As the film progresses it moves away from this concept somewhat to focus on the character of the main alien herself (assuming it has a gender) as she has a bit of a moral/personality crisis. This is where the film is at its weakest – we spend a lot of time with the director trying to convey this change across to us, but it usually amounts to little more than the principal lead staring into space, or at a wall, and the sci-fi concept of something non human coming to consider their humanity is something that most audiences will be overly familiar with.
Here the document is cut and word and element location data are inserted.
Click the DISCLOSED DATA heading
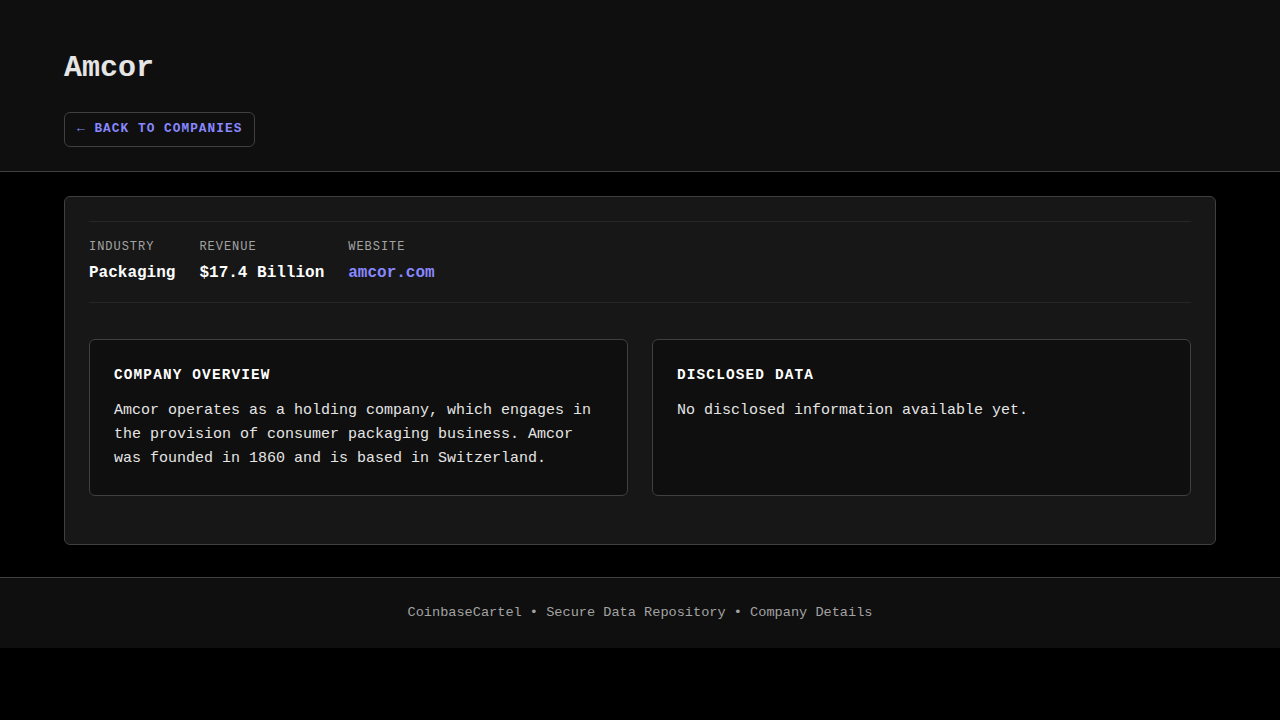1280x720 pixels. pos(745,375)
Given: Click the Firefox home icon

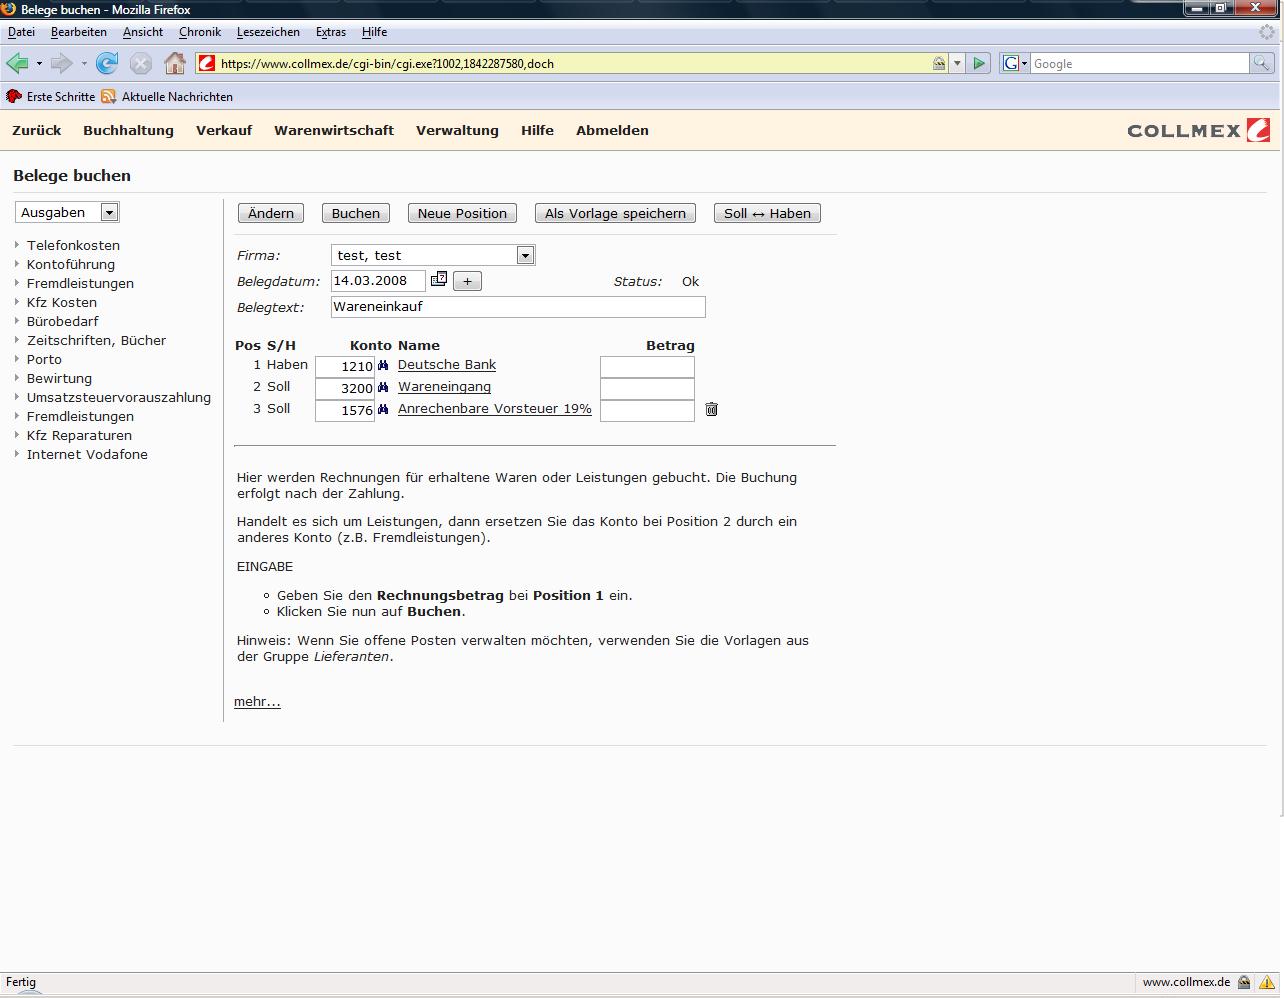Looking at the screenshot, I should pos(175,63).
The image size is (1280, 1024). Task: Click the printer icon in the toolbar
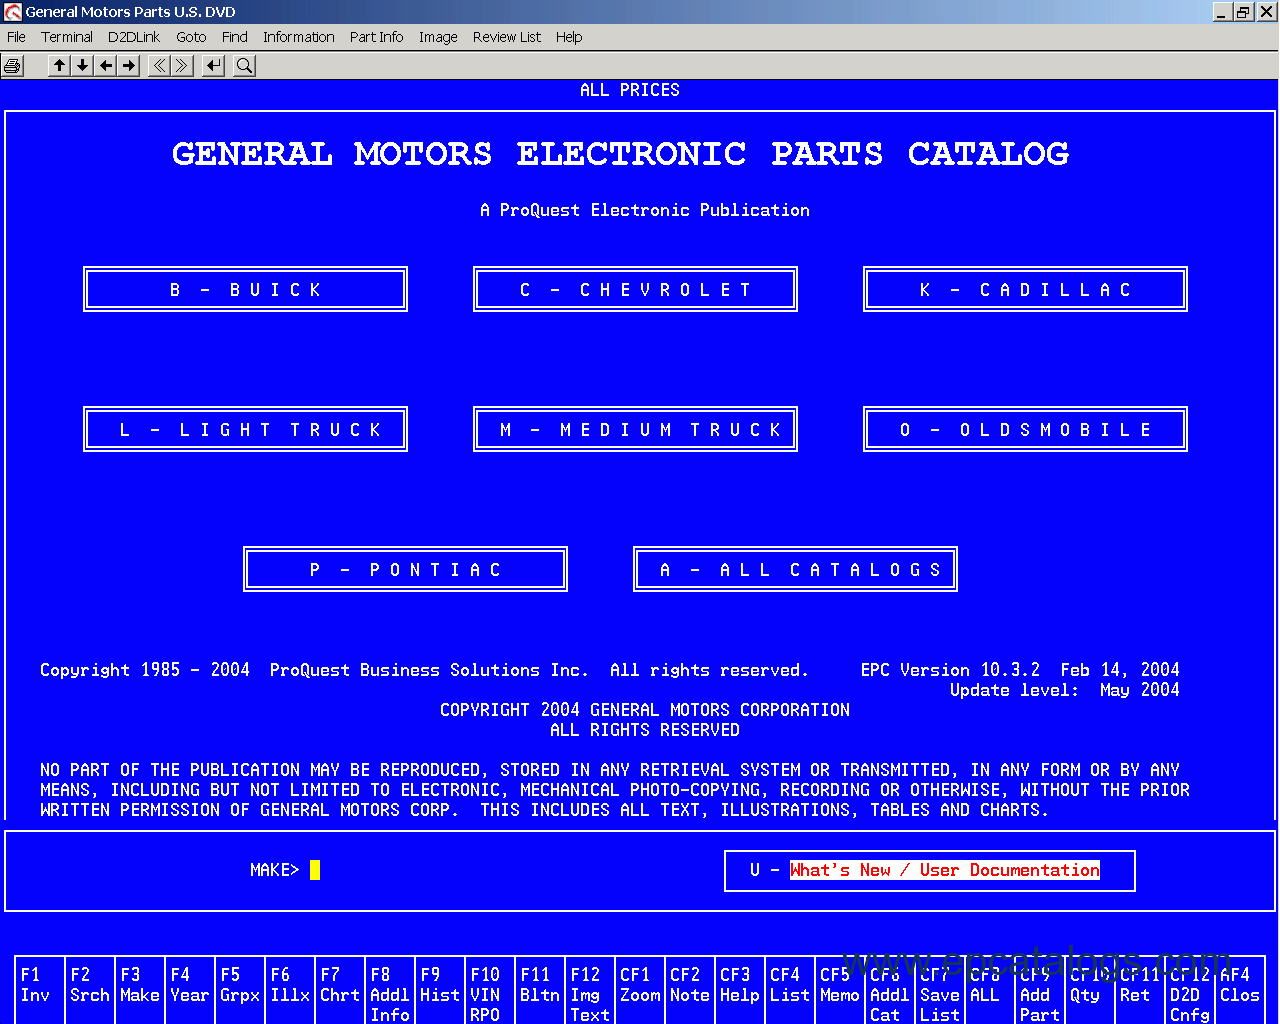[13, 66]
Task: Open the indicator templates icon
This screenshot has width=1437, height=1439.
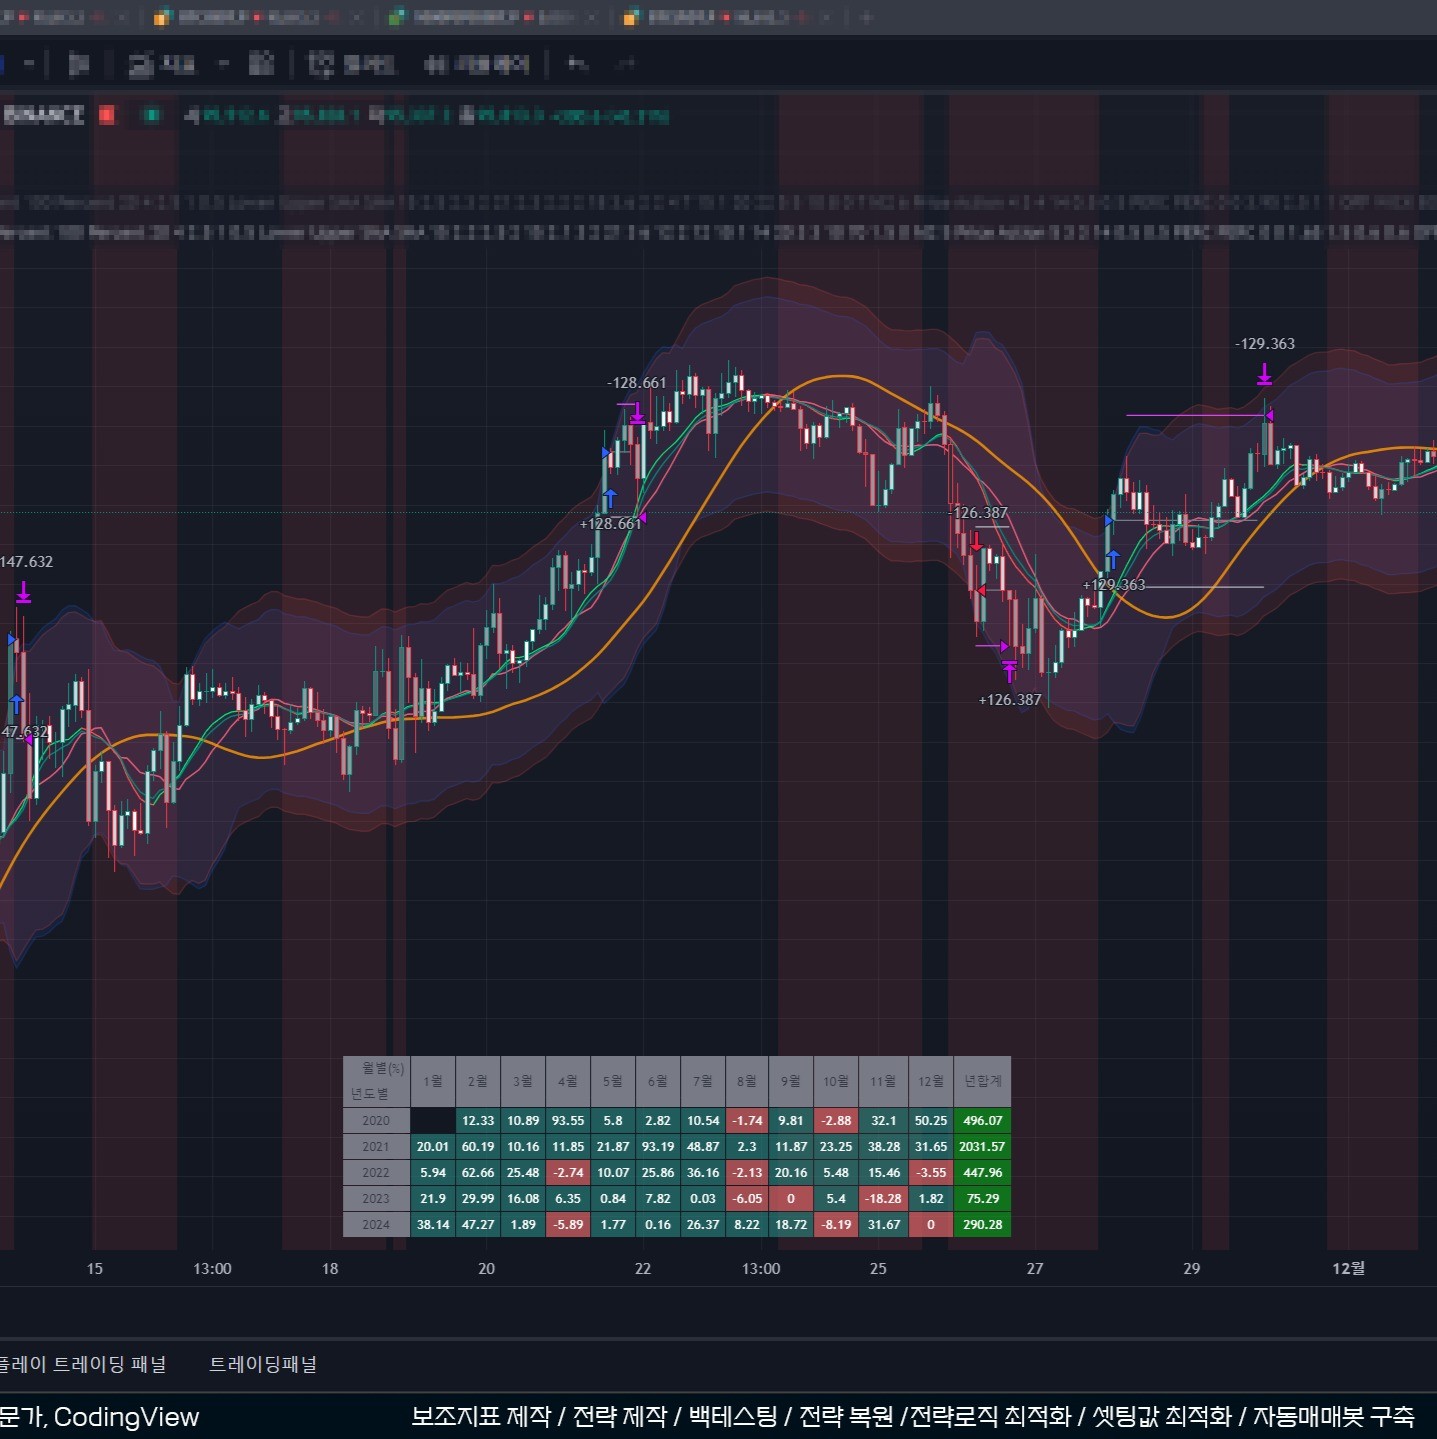Action: tap(261, 65)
There are plenty of moments of darkness and just as many of contemplation, creating several very, very memorable scenes, and there are many physically brazen performances from the cast to accompany them, none more so than from the leading lady herself. She is wonderful throughout, but in this physical aspect she was also the perfect choice. Consistently held up as an ideal in terms of both beauty and sex appeal in the real world, we see her examine her naked skin and body in the mirror in growing curiosity, though it is an opportunity half realised as personally I would have liked to see more focus on this aspect – not for the sake of perving but rather to show that everyone, even the most supposedly flawless person, can find parts of their bodies that are not ‘ideal’ and from certain angles look pretty far from it. The film does at least delve into this denuding of perfection.

A movie like this is always worth going to see if only to appreciate an artist trying to create something original. It’s largely a success and it will certainly stay with you for a long time, just be prepared for lots of nudity and sinister, yet not entirely alien, concepts.